-- Opening Marker --

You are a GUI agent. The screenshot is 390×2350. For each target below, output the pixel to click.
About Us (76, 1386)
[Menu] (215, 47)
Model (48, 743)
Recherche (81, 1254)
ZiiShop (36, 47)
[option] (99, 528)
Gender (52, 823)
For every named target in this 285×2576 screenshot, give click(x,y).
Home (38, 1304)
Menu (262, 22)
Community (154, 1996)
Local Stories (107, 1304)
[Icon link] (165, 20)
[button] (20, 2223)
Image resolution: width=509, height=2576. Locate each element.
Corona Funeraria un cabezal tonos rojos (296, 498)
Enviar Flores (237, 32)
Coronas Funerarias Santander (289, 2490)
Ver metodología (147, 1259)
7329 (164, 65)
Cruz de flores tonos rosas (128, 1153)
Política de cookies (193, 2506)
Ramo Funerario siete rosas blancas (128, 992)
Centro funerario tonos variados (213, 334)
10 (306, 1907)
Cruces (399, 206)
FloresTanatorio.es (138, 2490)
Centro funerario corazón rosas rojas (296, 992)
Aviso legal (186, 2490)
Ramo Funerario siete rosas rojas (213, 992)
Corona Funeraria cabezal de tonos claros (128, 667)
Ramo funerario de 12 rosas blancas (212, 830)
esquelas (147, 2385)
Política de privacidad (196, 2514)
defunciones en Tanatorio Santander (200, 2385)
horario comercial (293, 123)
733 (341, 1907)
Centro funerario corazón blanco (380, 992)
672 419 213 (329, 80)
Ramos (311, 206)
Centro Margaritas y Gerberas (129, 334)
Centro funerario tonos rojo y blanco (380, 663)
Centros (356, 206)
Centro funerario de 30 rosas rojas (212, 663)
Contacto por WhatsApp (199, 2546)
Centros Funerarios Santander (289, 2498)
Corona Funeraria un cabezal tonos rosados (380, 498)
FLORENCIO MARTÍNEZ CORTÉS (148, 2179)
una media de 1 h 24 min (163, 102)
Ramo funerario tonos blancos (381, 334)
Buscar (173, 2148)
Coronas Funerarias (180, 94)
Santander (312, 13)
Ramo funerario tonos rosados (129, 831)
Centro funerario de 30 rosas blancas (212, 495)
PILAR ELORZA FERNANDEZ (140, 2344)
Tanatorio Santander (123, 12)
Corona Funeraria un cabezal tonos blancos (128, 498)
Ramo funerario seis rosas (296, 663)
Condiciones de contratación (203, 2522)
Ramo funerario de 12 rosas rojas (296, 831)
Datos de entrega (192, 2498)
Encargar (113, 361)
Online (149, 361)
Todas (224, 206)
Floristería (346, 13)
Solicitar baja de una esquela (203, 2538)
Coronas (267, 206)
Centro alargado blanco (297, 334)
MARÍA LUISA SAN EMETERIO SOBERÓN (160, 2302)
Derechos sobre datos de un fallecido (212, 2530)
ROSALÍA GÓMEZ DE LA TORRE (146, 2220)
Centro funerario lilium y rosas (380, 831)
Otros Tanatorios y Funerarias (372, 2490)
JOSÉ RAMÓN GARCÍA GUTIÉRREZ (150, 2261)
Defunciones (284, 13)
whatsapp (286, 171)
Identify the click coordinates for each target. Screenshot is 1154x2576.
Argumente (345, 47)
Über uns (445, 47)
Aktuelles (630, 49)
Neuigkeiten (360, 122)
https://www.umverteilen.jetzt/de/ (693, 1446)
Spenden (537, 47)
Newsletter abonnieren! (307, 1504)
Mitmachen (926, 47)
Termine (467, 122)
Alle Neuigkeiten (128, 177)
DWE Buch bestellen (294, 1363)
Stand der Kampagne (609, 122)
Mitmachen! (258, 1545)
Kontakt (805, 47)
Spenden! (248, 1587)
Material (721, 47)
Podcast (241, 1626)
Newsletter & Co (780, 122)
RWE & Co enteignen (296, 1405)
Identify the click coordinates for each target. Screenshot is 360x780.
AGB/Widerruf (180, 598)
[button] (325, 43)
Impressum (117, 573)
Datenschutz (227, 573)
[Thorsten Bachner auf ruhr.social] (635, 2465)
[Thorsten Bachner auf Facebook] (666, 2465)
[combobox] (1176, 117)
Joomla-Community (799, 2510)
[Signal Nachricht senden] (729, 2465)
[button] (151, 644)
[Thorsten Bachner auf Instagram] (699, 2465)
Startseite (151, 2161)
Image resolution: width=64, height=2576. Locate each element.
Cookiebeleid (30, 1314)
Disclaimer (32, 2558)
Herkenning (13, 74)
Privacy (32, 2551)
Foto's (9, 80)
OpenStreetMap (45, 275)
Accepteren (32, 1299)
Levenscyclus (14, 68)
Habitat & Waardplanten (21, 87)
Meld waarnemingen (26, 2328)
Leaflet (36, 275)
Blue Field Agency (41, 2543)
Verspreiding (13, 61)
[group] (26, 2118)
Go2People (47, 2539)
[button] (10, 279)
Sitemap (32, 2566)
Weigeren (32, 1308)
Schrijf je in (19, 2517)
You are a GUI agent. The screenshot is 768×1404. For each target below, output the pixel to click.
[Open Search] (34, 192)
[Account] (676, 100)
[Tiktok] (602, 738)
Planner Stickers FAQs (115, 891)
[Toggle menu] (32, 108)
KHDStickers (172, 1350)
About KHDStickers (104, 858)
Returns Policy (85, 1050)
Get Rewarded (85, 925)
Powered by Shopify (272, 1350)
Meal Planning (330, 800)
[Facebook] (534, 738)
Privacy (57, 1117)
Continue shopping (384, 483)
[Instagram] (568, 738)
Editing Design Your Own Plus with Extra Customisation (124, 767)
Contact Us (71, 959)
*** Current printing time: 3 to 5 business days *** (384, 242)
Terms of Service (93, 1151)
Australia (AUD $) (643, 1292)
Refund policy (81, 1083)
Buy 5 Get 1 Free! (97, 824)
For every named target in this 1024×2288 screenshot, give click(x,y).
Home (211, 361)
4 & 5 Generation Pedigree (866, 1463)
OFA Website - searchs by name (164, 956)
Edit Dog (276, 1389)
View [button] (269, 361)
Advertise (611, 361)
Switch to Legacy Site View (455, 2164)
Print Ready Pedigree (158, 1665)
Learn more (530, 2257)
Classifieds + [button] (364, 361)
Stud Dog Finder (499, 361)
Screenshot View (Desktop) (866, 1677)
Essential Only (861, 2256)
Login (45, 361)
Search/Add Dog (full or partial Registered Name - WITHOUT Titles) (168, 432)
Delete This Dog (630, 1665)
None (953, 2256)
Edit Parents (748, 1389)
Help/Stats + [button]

-- Closing Marker --

* WORK TASK
Could you copy every line from the records that has "resolution" in it?

* SOLUTION FOR THIS EXERCISE
Image resolution: width=509, height=2576. Locate each element.
Image resolution: width=64, height=2576. Locate each element.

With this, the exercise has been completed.